Consigne 1:
D'après le texte sur la délibération en communauté, quelle attitude marque d'abord l'entrée en délibération ?
Consigne 2:
Recopiez à l'identique le passage du texte sur la délibération en communauté, depuis « Il faut en effet » jusqu'à « et de communion. » inclus.
Consigne 3:
Prolongez le texte sur la délibération en communauté en reprenant juste après sa dernière phrase.

Peut-être sera-t-il opportun, dans un débat préalable, qui peut aussi constituer toute cette première étape, de formuler de nouveau la question pour en marquer tous les éléments, et de rassembler les dossiers nécessaires pour éclairer certains points susceptibles d’être réexaminés au cours des échanges.
2e étape : l’entrée en délibération : elle comporte deux phases successives
A. Elle est marquée d’abord par une attitude volontaire et consciente de recul (ou de rupture, ou de désengagement) par rapport à la question posée, pour une ressaisie dans la foi de toutes les dimensions de l’existence du groupe et de chacun.
Il faut en effet que la question cesse d’être première et envahissante dans le champ de la conscience et, pour être ensuite mieux résolue, ne soit plus l’objet immédiat de l’attention. La communauté doit alors, en ce premier moment, retrouver ce qui lui est fondamental et qui ne se trouve pas lié à la question posée : remise « en présence de Dieu », visée apostolique du groupe, ensemble des exigences de prière et de communion.

Données extraites:
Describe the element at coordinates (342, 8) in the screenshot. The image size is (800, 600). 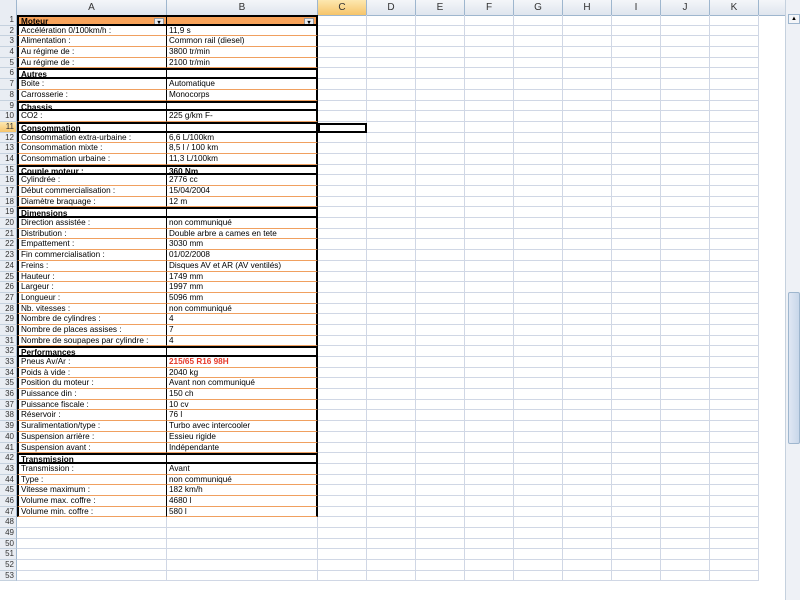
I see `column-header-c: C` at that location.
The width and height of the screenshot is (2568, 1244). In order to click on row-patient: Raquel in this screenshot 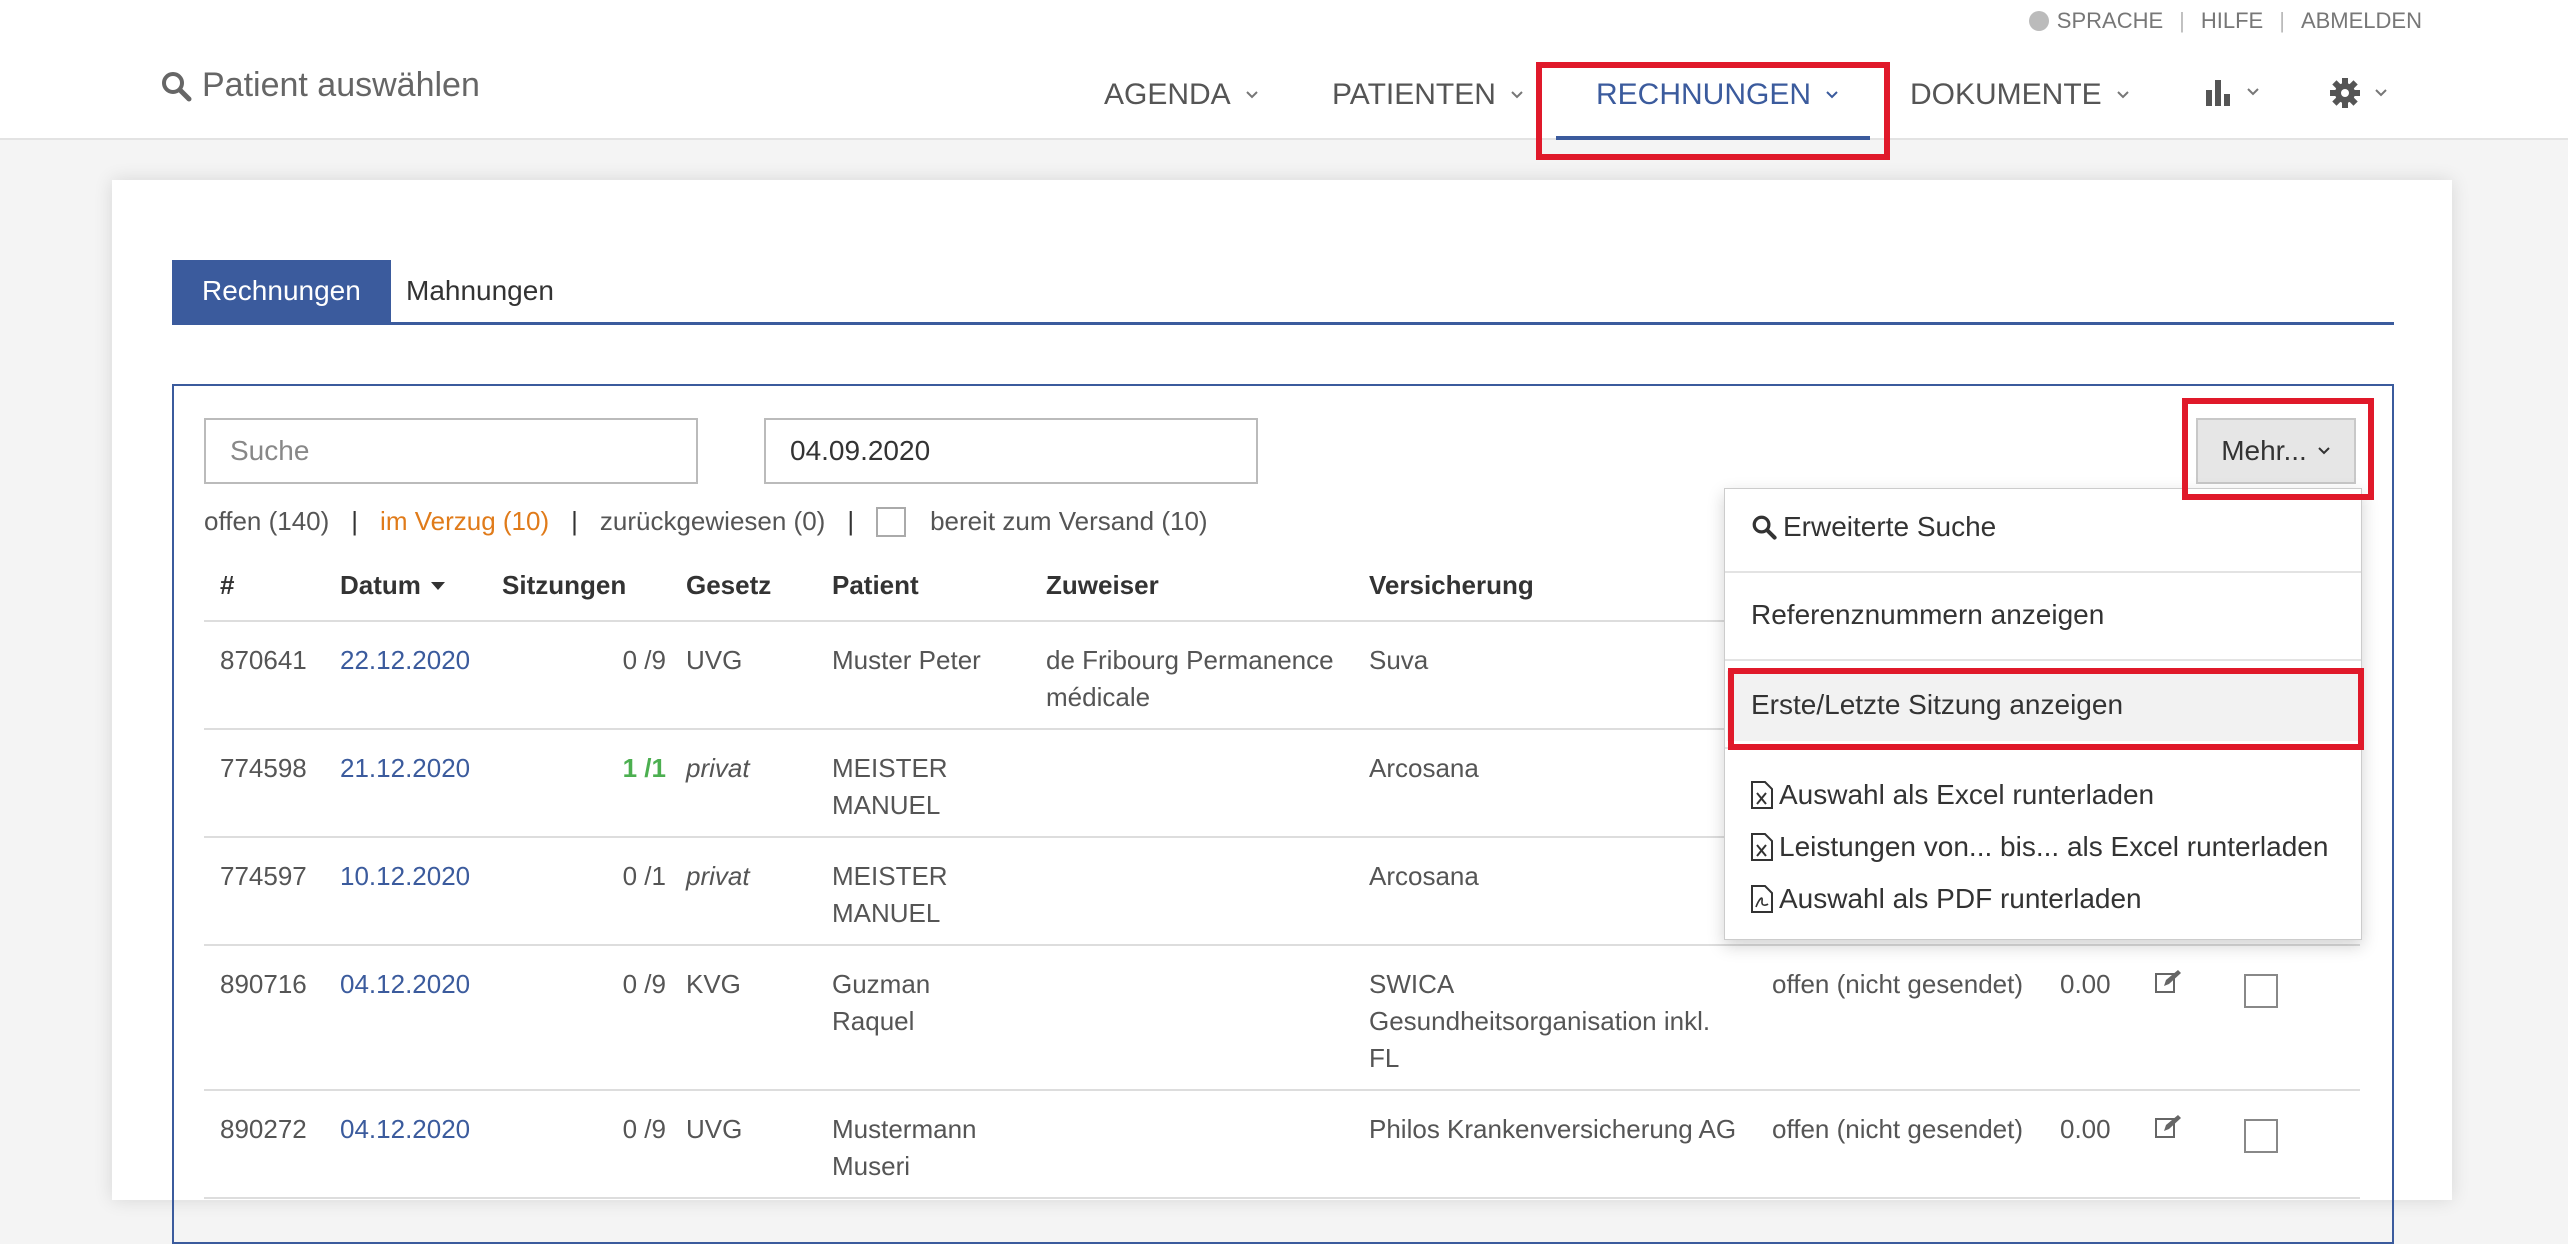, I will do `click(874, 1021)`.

==

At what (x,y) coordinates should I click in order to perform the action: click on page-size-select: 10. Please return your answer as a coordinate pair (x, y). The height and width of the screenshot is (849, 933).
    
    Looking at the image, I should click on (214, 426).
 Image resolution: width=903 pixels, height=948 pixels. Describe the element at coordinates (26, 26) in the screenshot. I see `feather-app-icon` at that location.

---

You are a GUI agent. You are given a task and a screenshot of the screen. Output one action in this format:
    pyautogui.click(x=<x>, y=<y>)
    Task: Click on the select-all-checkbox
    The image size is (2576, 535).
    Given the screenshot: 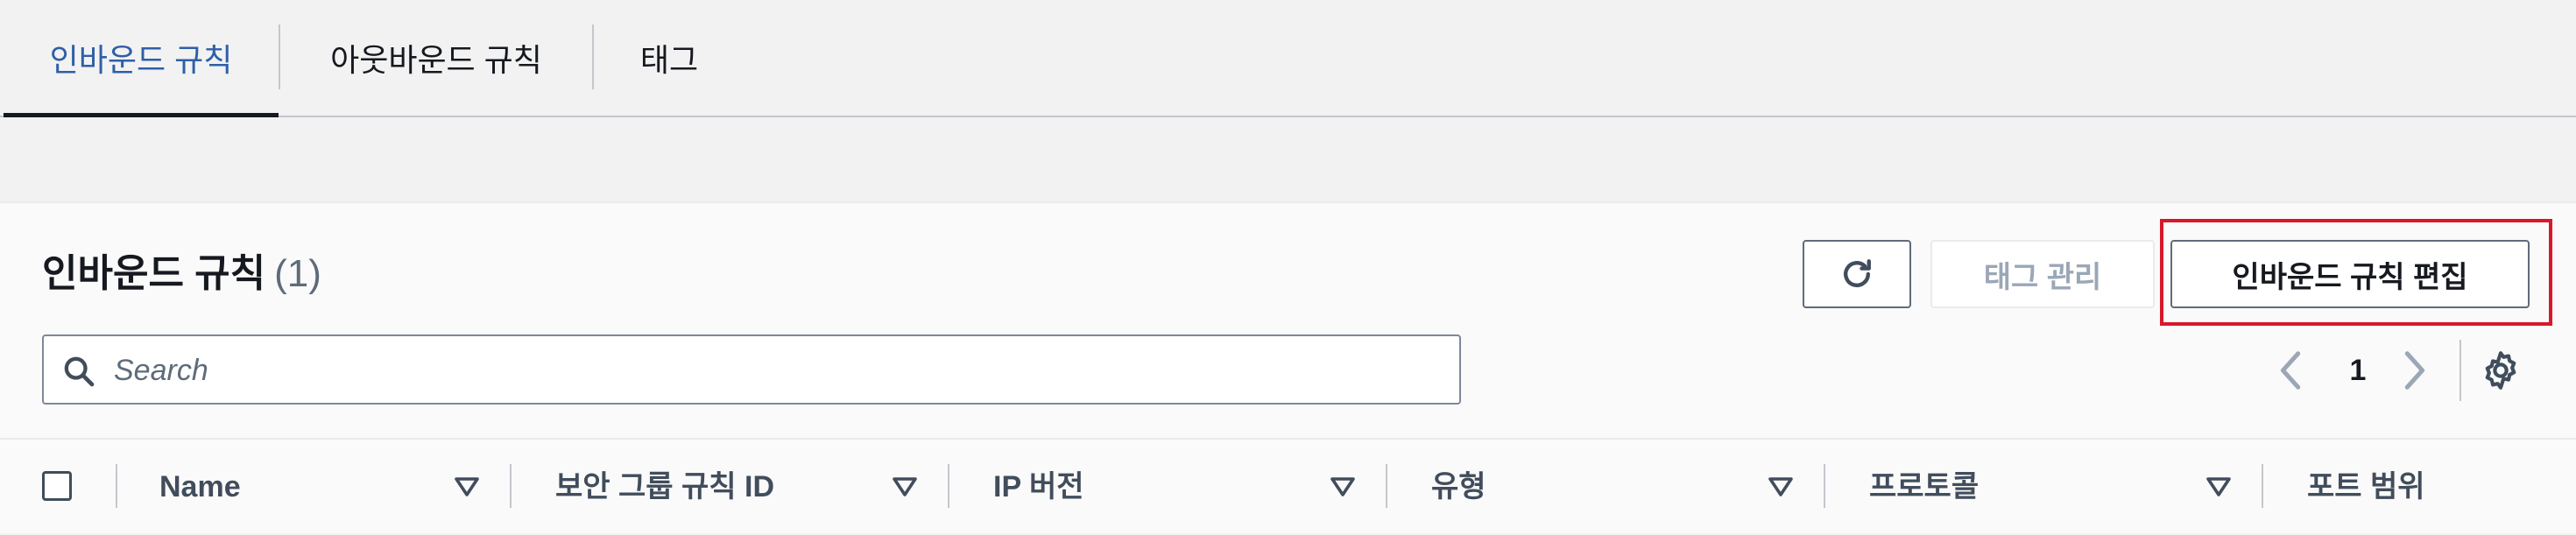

Réponse produite 1:
Une attitude volontaire et consciente de recul (ou de rupture, ou de désengagement) par rapport à la question posée.

Réponse produite 2:
Il faut en effet que la question cesse d’être première et envahissante dans le champ de la conscience et, pour être ensuite mieux résolue, ne soit plus l’objet immédiat de l’attention. La communauté doit alors, en ce premier moment, retrouver ce qui lui est fondamental et qui ne se trouve pas lié à la question posée : remise « en présence de Dieu », visée apostolique du groupe, ensemble des exigences de prière et de communion.

Réponse produite 3:
D’où la nécessité d’un temps prolongé de prière commune et personnelle, d’échanges portant à l’adoration, de recours à l’Écriture Sainte comme lieu d’une révélation totale de l’amour de Dieu. Quand cette « mise en veilleuse » de la question est acceptée par tous, on peut penser que le groupe se trouve en état d’indifférence et de disponibilité.
Si, pour des raisons pratiques (manque de temps) ou spirituelles (disponibilité insuffisante), il n’était pas possible de prendre cette distance vis-à-vis du problème posé, il faudrait au moins remettre ce problème dans un contexte plus large qui lui fasse perdre un certain caractère d’intensité trop aiguë et d’urgence trop immédiate.
B. L’attitude précédente comporte déjà une purification qui va se développer par une sorte de logique spirituelle interne.
Cette purification progresse à mesure que s’établit la vérité des relations dans le groupe, que les échanges font tomber les masques, que s’opère la prise de conscience d’un certain péché collectif où chacun se sent impliqué et responsable. La prière et l’échange portent surtout sur le reproche d’« hypocrisie » fait par le Christ et sur l’appel à la vérité, à la simplicité, à la transparence mutuelle (c’est-à-dire aux attitudes qui se trouvent liées à la vie du groupe).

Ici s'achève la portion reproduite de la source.